Trying to access the node gives me the text "keyword1,keyword2keyword3" and I can't tell where the CDATA begins.
original xml (simplified version of mRSS feed)
<?xml version="1.0" encoding="utf-8"?>
<rss version="2.0" xmlns:media="http://search.yahoo.com/mrss/">
<channel>
<item>
<media:keywords>keyword1,keyword2<![CDATA[keyword3]]></media:keywords>
</item>
</channel>
</rss>
xsl (simplified):
<xsl:stylesheet version="2.0" xmlns:xsl="http://www.w3.org/1999/XSL/Transform" xmlns:xsi="http://www.w3.org/2001/XMLSchema-instance" xmlns:xs="http://www.w3.org/2001/XMLSchema" xmlns:fn="http://www.w3.org/2005/xpath-functions" xmlns:media="http://search.yahoo.com/mrss/" exclude-result-prefixes="xs xsi fn">
<xsl:output method="xml" encoding="UTF-8" omit-xml-declaration="yes"/>
<xsl:template match="/">
<test>
<xsl:variable name="items" select="/rss/channel/item"/>
<xsl:for-each select="$items">
<xsl:variable name="mediakw" select="media:keywords"/>
<xsl:element name="mediaKeyWords">
<xsl:value-of select="$mediakw"/>
</xsl:element>
</xsl:for-each>
</test>
</xsl:template>
</xsl:stylesheet>
and the output:
<test xmlns:media="http://search.yahoo.com/mrss/"><mediaKeyWords>keyword1,keyword2keyword3</mediaKeyWords></test>
Thanks a lot!
如果你对这篇内容有疑问,欢迎到本站社区发帖提问 参与讨论,获取更多帮助,或者扫码二维码加入 Web 技术交流群。
绑定邮箱获取回复消息
由于您还没有绑定你的真实邮箱,如果其他用户或者作者回复了您的评论,将不能在第一时间通知您!
发布评论
评论(3)
XML 和 XSLT 在这方面无法为您提供帮助。
XSLT 使用 INFOSET 模型,其中没有任何内容作为“CDATA 节点”,只有一个 text() 节点:
“keyword1,keyword2keyword3”
XML 文档需要更正并在子字符串
"keyword2"
和"keyword3"
之间插入逗号一个解决方案是处理 CDATA DOM节点使用 DOM,然后才启动 XSLT 转换。
XML and XSLT cannot help you here.
XSLT uses the INFOSET model in which there isn't anything as a "CDATA node" and there is just a single text() node:
"keyword1,keyword2keyword3"
The XML document needs to be corrected and a comma be inserted between the substrings
"keyword2"
and"keyword3"
One solution would be to process the CDATA DOM node using DOM, and only then initiate the XSLT transformation.
当 XSLT 处理器看到文本时,CDATA 已经消失。

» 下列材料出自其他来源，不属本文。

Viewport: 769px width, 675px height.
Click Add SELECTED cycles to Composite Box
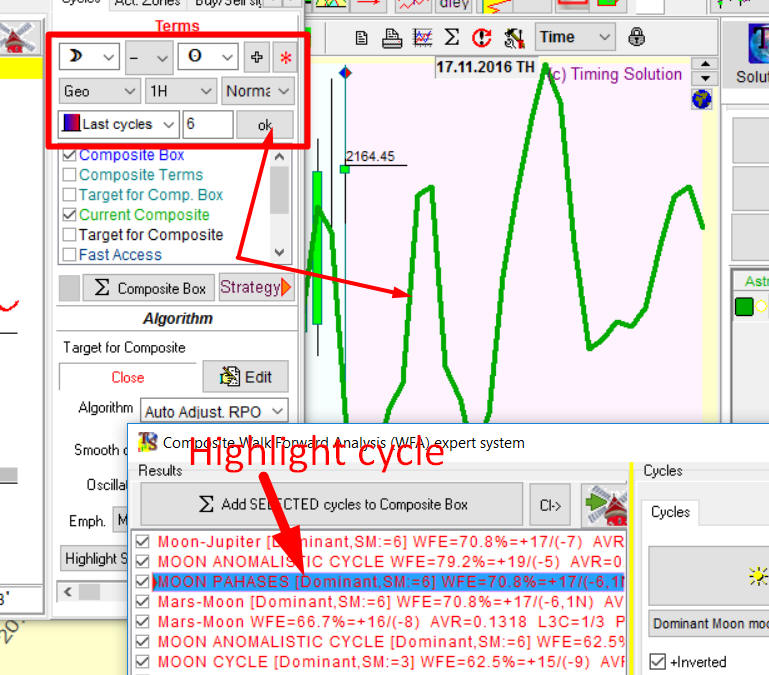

您无法看到传入的 CDATA,并且无法控制如何生成输出 CDATA(对于给定标签,全部或全部不生成)。
By the time the XSLT processor sees the text, the CDATA is gone. You cannot see the incoming CDATA, and have very little control over how output CDATA is generated (all or nothing for a given tag).
无法在标准 XSLT 中完成。
您收到的输入 XML
(对于 XSLT)是无法区分的,
因为 CDATA 标记只是转义其中数据的一种方式。在这种情况下,实际上没有特殊的标记可以转义,因此 CDATA 恰好是一个无操作。但是 XSLT 无法知道哪些数据最初是使用 CDATA 表达的,哪些数据是使用字符实体表达的,等等。
解决方案是告诉提供此 XML 的任何人,他们需要在 keywords2 和 keywords3 之间放置分隔符。
Can't be done in standard XSLT.
The input XML you're receiving,
is indistinguishable (to XSLT) from
because the CDATA markup is just a way of escaping the data inside it. There is really no special markup to escape in this case, so the CDATA happens to be a no-op. But XSLT has no way of knowing what data was originally expressed using CDATA, what was expressed using character entities, etc.
The solution would be to tell whoever is providing this XML that they need to put a delimiter between keyword2 and keyword3.